The amount of transactions that a network processes per day is important to look at. It can help us understand if more users are transacting on the network. The maximum number of transactions that can be processed in a given time period will also help us understand the limitations of the network.
Currently the Lisk network processes about 2 ½ transaction per second. This comes out to around 216,000 transactions everyday. This is comparable to some larger and more mature blockchain networks. For example, Bitcoin can process about 280,000 transactions per day at the time of writing.
However, Delegate Proof of Stoke Consensus models are very efficient and the team is confident that the amount of transactions that can be processed per second will increase in the future.
Currently the Lisk network operates using a flat transaction fee of 0.1 LSK. This means that transaction fees are a little over $2.00 at the present moment. This is comparably low to other more mature blockchain networks.
The team has made it a priority to move away from the flat transaction fee and this software update will be implemented in Q1 2018.
Mining or approval distribution determines if the ability to approve transactions is centralized or decentralized. The Herfindahl-Hirschman index (HHI) is a commonly accepted measure of market concentration. We use this to analyze the distribution of approval power in a network. Amounts less than 1,500 preclude a competitive environment. Markets with HHI of greater than 2,500 are considered to be highly centralized.
The Delegate Proof of Stake consensus system creates by design an extremely decentralized approval system. The HHI for a DPoS system in which there are 101 delegates is 99. This is well under the threshold of the 1,500 needed to be deemed competitive.
Financial Considerations (1.7/2)
Lisk had an amazing run over the last year and we expect the coin to move closer to the top 10 coins by market capitalization. A strong team is in place and the group of advisers that have been compiled will provide all the resources needed to make sure this project is a winner.

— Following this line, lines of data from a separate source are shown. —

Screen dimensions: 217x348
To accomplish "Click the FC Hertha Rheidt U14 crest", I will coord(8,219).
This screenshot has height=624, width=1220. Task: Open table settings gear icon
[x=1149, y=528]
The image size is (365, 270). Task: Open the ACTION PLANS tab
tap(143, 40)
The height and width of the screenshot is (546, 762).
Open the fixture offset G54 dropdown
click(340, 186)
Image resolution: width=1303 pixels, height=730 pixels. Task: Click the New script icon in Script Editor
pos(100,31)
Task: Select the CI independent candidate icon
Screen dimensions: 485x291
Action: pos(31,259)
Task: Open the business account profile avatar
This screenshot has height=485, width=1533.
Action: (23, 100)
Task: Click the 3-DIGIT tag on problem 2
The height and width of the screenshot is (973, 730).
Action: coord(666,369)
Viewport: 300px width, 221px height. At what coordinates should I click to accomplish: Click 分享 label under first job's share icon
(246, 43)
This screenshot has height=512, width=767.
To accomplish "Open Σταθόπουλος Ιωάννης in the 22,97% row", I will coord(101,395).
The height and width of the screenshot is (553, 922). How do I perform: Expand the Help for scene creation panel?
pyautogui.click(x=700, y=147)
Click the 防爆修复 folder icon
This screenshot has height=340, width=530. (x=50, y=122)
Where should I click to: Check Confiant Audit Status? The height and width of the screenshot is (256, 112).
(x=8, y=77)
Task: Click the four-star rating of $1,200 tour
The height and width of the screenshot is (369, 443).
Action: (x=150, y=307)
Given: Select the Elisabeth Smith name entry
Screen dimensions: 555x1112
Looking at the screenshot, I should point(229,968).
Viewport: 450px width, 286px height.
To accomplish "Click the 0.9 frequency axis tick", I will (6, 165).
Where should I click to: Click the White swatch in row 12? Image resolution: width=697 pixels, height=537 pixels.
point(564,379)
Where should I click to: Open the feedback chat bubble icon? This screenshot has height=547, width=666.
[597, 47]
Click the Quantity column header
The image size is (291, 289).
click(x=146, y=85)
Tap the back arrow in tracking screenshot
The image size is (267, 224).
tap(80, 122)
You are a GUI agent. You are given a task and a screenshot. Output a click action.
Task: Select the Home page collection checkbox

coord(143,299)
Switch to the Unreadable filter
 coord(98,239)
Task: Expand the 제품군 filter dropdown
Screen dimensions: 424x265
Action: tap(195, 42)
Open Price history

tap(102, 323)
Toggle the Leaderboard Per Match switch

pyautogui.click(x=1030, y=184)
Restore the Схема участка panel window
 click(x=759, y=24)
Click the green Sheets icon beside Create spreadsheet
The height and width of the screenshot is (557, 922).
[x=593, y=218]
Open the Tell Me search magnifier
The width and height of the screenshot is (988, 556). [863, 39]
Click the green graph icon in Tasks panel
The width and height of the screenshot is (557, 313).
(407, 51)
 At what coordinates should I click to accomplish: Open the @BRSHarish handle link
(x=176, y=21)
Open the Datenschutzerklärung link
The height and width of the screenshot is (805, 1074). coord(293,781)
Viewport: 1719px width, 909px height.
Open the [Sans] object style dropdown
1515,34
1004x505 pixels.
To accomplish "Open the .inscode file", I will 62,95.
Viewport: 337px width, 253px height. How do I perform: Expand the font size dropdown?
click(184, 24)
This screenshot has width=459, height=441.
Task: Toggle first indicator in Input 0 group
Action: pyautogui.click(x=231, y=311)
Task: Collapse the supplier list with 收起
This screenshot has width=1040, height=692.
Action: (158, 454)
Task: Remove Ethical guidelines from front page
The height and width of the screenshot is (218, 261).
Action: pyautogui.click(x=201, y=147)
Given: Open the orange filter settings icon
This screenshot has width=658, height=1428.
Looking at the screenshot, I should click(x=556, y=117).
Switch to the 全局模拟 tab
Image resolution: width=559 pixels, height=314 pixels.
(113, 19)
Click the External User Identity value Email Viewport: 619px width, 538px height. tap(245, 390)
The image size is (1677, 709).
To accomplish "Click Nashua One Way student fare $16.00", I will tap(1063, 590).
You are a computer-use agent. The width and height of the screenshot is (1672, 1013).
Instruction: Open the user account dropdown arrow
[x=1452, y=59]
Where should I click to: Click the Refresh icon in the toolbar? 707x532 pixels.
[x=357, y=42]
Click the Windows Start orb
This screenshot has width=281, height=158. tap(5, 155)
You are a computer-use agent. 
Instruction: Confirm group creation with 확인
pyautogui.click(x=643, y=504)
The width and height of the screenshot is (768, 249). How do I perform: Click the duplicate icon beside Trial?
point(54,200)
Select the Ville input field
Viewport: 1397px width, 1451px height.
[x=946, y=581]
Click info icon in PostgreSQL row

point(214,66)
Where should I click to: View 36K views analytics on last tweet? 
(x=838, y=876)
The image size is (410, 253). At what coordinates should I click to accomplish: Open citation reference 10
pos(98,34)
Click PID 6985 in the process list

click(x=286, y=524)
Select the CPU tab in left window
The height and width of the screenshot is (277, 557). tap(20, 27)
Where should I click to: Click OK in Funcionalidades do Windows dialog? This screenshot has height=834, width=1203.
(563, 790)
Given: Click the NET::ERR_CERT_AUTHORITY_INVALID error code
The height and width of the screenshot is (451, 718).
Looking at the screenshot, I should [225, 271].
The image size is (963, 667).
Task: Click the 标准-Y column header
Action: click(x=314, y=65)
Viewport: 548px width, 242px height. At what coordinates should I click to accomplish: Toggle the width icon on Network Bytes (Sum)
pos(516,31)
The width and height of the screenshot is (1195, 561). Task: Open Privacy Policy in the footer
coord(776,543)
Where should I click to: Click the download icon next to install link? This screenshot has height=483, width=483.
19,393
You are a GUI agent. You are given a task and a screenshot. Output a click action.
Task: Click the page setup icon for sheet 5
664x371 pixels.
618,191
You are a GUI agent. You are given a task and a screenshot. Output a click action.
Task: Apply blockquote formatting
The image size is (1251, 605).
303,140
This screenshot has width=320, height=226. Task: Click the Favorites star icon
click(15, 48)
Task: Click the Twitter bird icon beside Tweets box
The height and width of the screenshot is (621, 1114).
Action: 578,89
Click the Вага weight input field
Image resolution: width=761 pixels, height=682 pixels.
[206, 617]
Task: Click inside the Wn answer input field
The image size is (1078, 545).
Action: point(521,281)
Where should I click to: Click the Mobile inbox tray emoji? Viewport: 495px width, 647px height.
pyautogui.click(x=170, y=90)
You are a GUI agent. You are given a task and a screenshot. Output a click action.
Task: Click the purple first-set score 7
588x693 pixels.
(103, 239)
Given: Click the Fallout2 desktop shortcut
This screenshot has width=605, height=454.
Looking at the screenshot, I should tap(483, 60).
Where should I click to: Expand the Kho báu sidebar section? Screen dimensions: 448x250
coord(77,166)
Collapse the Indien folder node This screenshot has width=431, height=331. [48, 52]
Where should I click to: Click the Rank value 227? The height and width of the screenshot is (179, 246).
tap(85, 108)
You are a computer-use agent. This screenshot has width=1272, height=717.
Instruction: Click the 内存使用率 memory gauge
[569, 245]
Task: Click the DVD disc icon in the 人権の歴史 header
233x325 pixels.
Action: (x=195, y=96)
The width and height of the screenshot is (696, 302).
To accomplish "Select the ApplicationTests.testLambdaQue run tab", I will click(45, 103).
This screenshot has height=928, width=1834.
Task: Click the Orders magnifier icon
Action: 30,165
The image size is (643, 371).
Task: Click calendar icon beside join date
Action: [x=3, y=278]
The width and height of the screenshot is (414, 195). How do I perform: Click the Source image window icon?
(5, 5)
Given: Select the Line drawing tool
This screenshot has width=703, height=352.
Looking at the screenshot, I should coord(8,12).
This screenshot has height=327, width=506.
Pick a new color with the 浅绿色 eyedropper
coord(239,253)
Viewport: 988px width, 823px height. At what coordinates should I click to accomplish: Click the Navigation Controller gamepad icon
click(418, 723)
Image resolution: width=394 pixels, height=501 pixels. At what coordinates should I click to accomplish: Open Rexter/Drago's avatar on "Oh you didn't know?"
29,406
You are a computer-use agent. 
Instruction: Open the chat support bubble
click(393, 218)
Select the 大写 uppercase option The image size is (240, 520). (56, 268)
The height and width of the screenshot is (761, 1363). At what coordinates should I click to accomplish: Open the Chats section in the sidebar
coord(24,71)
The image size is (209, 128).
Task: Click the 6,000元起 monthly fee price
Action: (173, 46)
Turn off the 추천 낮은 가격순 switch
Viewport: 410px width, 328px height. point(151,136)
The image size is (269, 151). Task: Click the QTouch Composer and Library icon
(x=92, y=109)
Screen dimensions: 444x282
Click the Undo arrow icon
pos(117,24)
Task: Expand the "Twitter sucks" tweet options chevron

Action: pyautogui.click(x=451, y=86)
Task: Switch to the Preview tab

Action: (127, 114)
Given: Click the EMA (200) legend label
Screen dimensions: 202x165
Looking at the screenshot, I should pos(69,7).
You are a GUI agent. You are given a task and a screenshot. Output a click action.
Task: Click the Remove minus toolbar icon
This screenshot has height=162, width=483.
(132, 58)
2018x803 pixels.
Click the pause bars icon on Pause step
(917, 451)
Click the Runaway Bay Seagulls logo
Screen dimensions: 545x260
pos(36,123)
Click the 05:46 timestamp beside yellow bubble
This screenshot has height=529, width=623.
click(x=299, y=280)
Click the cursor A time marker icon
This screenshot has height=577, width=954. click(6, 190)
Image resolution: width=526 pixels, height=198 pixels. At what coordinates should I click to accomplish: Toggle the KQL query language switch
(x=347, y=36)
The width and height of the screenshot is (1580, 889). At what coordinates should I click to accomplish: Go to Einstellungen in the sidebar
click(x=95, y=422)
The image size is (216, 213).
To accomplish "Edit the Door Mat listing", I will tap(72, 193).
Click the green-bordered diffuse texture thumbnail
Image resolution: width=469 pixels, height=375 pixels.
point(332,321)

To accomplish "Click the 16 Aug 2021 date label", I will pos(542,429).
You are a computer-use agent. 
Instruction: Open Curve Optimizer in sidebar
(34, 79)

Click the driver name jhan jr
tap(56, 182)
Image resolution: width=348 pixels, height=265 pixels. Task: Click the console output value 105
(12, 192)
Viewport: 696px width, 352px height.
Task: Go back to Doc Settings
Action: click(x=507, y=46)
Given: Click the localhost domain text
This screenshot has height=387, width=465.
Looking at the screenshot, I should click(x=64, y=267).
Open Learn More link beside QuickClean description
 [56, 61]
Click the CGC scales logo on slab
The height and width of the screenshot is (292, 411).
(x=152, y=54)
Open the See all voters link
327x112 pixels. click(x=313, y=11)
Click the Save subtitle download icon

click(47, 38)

The use case is solid and serious growth has been seen from a product standpoint. This allows investors to feel comfortable that the team can achieve their goal. Of course, there are a lot of competitors in this space. But Lisk is either positioned as the first mover or seems to compliment larger competitors well. If the product is developed and is consistently updated to absorb newer technologies users will develop applications using it.
The Delegate Proof of Stake system is is a good model and will help Lisk build a secure network. The community, which is very active, will continue to strengthen. This will breed long term results when the project enters the user adoption stage.
Lisk is not the riskiest play out there nor is it the most exciting. Many investors or traders looking for large gains may believe that Lisk has run its course. But the coin ticks the box in most categories and should continue to outperform the market. Any portfolio containing Lisk will be better for it.